There has been some furore over the nomination of Mrs Lauretta Onochie, the sharp-tongued presidential aide, as an INEC national commissioner. The main objection is that she’s an APC member, which violates Section 156 of the 1999 Constitution. Although she said she has resigned her membership, the little detail that got away, for me, is that until Section 156 was amended in 2010, you actually had to be a member of a political party to qualify for INEC commissionership. That was obviously not the intention of the framers, but the wording was so clumsy there could be no other interpretation.

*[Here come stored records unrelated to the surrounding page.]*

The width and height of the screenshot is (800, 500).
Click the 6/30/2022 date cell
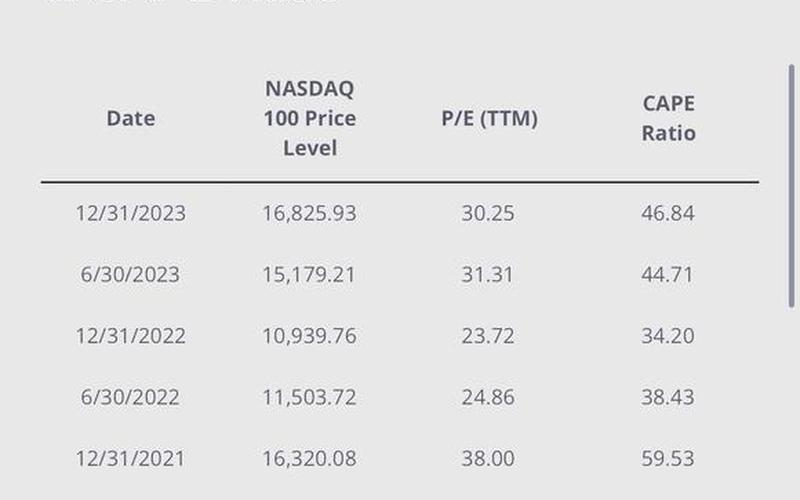(x=131, y=397)
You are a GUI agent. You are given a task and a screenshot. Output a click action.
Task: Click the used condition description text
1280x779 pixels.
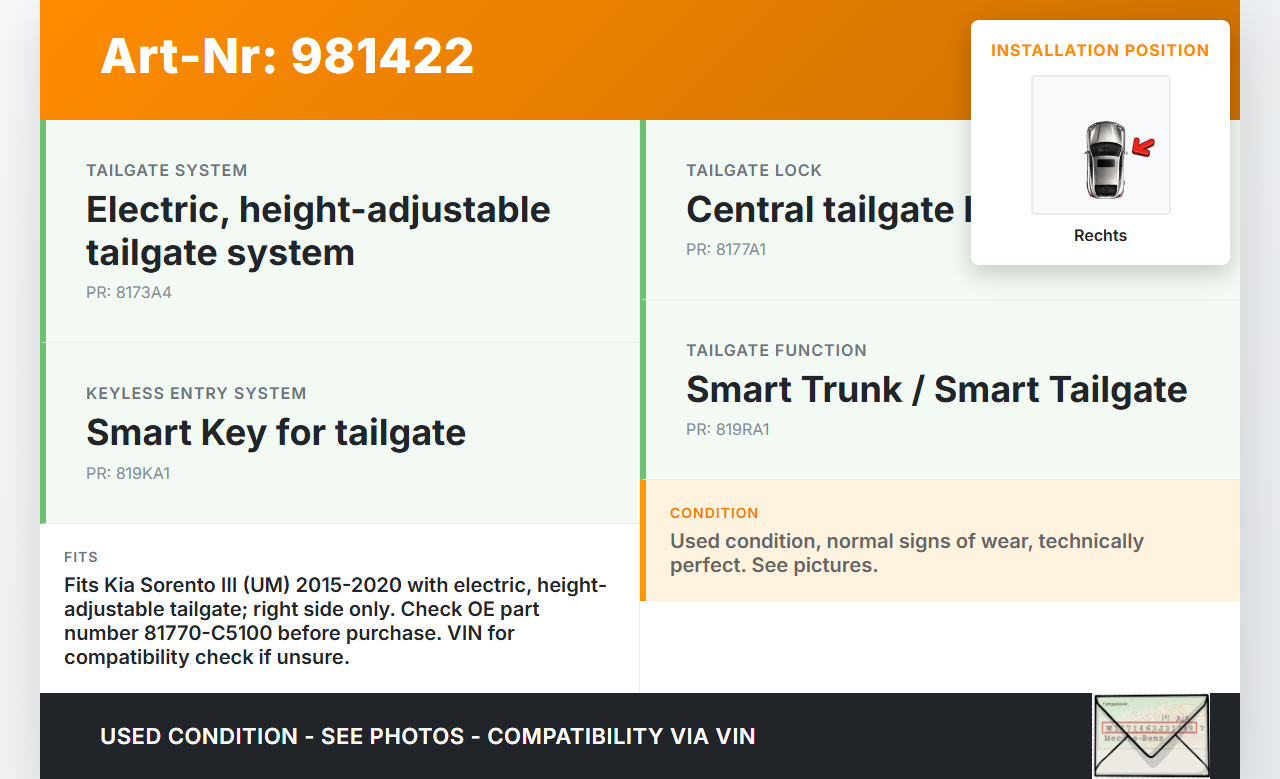tap(906, 553)
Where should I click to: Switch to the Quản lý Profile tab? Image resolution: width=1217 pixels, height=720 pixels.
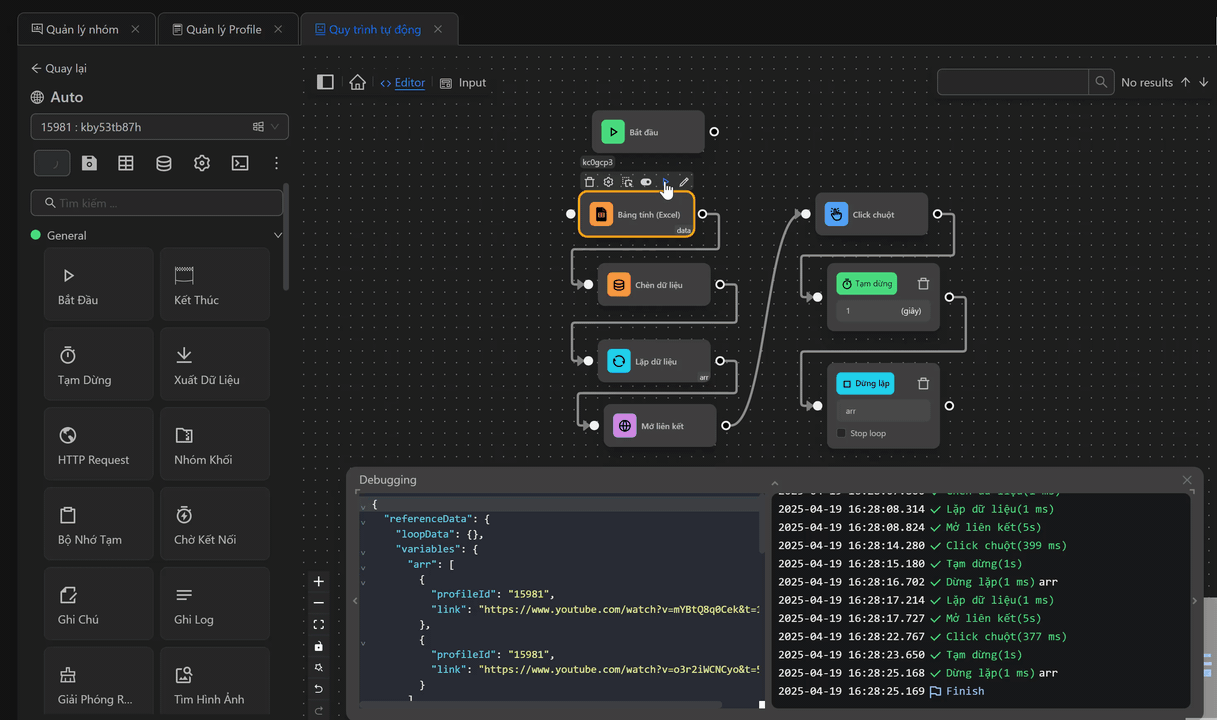click(x=223, y=30)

That is why constitutions are living documents and amendable. Thankfully.
The Nigerian Bulk Electricity Trading (NBET) Plc has graciously allocated N7.62 billion to the “senate” in its 2021 budget. I’m not kidding. Normally, those things are not brazenly listed in the budgets. There is a way the billions for “senate”, “house of reps” and “ministers” are hidden under projects that may never be executed. Now, I don’t know if to commend NBET for their transparent honesty or scold them for embarrassing our distinguished senators and subjecting them to public ridicule. By the way, NBET has been unable to settle the bills of power generating companies, who in turn owe gas companies, but it plans to buy transformers for villages — which is none of its business. Naija!